If helium mergers are confirmed as a GRB channel, it would expand the taxonomy of high-energy transients and affect rate estimates. Long-duration, faint bursts are harder to detect at cosmological distances, so current GRB catalogs may underrepresent them. That carries implications for the inferred birthrates of compact remnants and the end stages of massive-star binary evolution.
On a practical level, the result argues for survey instruments with sensitivity to long, low-flux transients and for coordinated multiwavelength follow-up over extended intervals. The COSI mission, scheduled for launch in 2027, is being prepared to detect and analyze such extended gamma-ray activity, which should help establish how common these events are and refine physical models.
Comparison & Data
| Event | Approx. Duration (s) | Notes |
|---|---|---|
| Typical long GRB | up to ~600 | Minutes-long collapsar events |
| Previous extreme candidate | ~15,000 | Unusual, rare |
| GRB 250702B (2025) | ~25,000 | Three episodes from same sky location |
These figures place GRB 250702B well beyond the tail of the usual duration distribution. Because long-duration bursts tend to be fainter when their energy is spread over many hours, detection volume is reduced; telescopes must be both sensitive and configured to trigger on slow transients to build a representative sample.
Reactions & Quotes
“I was on duty when the instrument flagged three distinct pulses from the same place — the pattern immediately looked unlike typical GRBs,”
Eliza Neights, NASA Goddard (interview)
“Combining measurements from multiple observatories was essential to confirm a continuous signal spanning roughly 25,000 seconds,”
Fermi GBM team (NASA, official)
“If helium-star mergers can produce long-lived jets, they open a new window on how binaries end their lives and feed black holes,”
High-energy astrophysics community (summary reaction)
Each quoted reaction adds context: Neights supplied first-hand detection insight; the instrument team emphasized the multi-observatory synthesis; community responses highlight broader theoretical consequences and the need for more detections.
Unconfirmed
- The identification of a helium-star merger as the definitive progenitor for GRB 250702B remains provisional pending host-galaxy confirmation and more detailed modeling.
- The burst’s distance and redshift are not established in the material reviewed here, so energy scale and intrinsic luminosity remain estimates.
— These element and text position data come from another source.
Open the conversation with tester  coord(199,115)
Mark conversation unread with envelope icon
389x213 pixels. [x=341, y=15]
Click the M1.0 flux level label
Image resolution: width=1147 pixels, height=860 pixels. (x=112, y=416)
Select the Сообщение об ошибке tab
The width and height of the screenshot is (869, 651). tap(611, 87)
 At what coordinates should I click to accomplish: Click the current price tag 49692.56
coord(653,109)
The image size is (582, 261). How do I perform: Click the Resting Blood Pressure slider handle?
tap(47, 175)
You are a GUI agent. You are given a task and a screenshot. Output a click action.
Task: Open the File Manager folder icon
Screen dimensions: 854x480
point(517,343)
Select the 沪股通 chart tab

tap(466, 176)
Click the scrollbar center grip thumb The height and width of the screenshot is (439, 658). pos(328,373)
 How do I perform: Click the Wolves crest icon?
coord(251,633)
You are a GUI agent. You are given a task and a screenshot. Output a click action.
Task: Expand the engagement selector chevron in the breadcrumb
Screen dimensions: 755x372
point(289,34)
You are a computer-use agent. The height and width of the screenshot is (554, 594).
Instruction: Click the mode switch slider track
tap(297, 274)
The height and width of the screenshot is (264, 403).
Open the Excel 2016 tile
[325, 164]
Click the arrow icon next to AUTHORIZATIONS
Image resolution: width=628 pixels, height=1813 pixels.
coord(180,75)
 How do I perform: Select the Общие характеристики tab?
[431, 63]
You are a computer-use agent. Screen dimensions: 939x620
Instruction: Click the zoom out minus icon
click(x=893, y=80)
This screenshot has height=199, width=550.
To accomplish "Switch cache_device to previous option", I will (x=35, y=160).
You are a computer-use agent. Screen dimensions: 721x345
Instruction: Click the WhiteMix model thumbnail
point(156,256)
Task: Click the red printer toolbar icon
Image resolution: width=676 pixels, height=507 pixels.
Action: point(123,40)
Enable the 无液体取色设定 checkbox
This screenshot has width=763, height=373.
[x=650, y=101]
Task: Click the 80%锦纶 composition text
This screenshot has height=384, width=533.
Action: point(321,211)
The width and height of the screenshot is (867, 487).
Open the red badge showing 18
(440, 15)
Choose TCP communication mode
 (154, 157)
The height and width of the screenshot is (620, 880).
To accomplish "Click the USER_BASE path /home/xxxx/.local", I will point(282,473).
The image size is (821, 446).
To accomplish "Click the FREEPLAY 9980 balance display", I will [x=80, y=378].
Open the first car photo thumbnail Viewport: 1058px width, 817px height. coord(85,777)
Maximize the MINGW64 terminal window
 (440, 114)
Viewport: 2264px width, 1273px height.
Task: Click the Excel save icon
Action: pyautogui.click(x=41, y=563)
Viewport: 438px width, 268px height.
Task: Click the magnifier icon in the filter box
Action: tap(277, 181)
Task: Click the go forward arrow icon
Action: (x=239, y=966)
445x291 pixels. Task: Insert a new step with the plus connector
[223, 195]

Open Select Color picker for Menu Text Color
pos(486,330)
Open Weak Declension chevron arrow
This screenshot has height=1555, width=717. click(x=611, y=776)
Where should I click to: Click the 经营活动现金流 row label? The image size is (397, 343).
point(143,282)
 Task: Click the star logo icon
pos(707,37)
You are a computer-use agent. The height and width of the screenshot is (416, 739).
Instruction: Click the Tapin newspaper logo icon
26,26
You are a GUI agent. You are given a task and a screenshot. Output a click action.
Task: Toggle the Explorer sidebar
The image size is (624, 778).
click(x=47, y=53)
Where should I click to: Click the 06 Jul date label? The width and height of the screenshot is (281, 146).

- It is unclear how common helium-merger–driven GRBs are; current detection biases could mean we are missing a population of long, faint events.
Bottom Line
GRB 250702B extends the known phenomenology of gamma-ray bursts by an order of magnitude in duration compared with typical events and past extreme candidates. The multi-instrument dataset makes the long duration robust, while the proposed helium-star merger offers a physically plausible route to sustained jet activity lasting hours.
Confirming this channel will require more detections, precise localization, and host-galaxy data; upcoming facilities and careful reconfiguration of trigger strategies for long transients should help. If validated, helium mergers would broaden our understanding of binary evolution, compact-object feeding, and the diversity of cosmic explosions.